START Record set

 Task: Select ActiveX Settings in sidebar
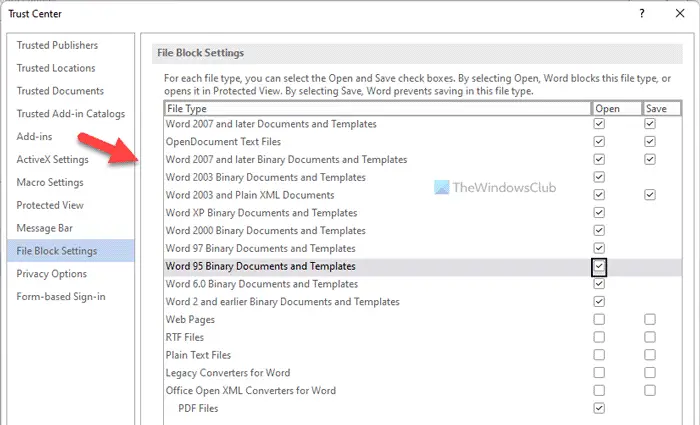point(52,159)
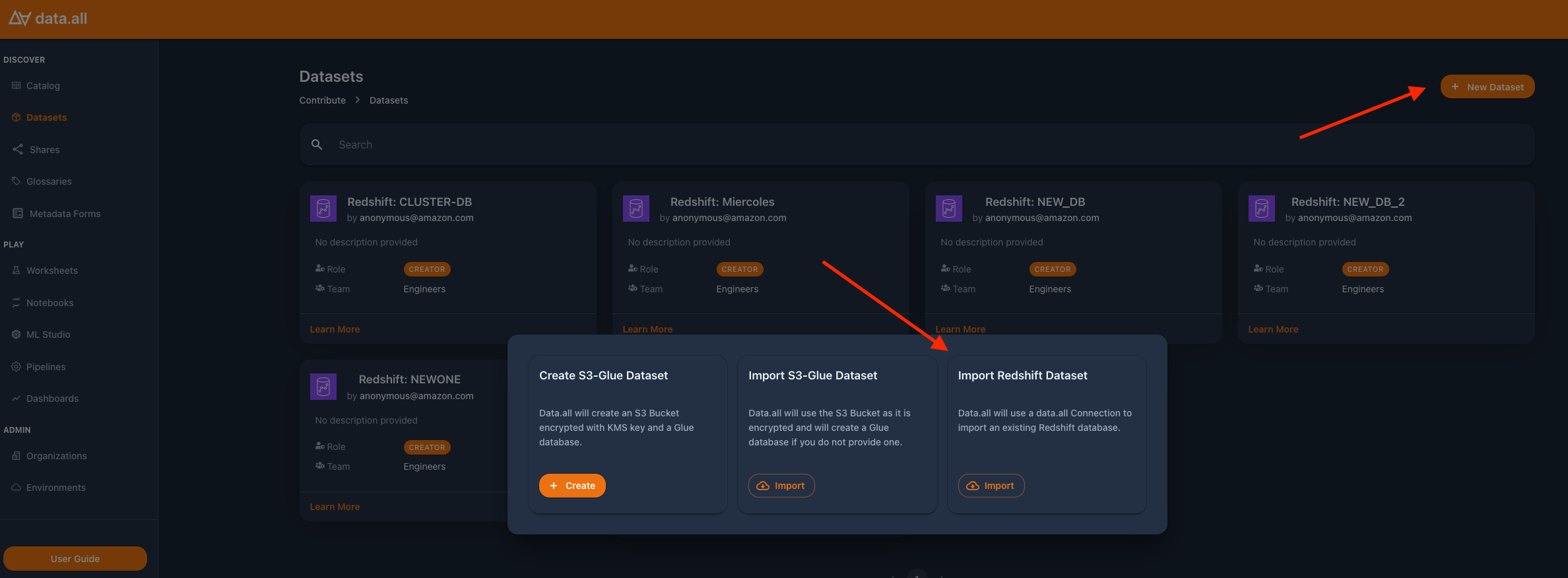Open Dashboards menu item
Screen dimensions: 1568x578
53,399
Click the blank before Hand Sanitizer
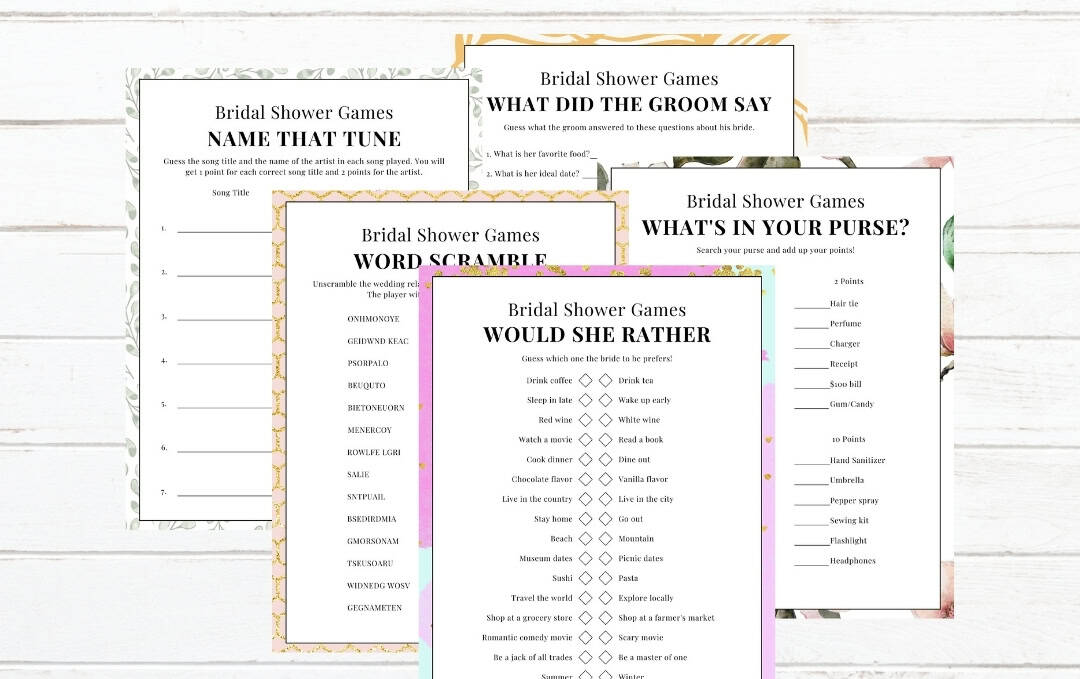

END Record set

# Work instruction:
The whole listing should be transcribed exactly, though its pictures must be left out.

# Answer to the problem:
 Task: Select ActiveX Settings in sidebar
point(52,159)
Open Dashboards menu item
Screen dimensions: 1568x578
53,399
Click the blank before Hand Sanitizer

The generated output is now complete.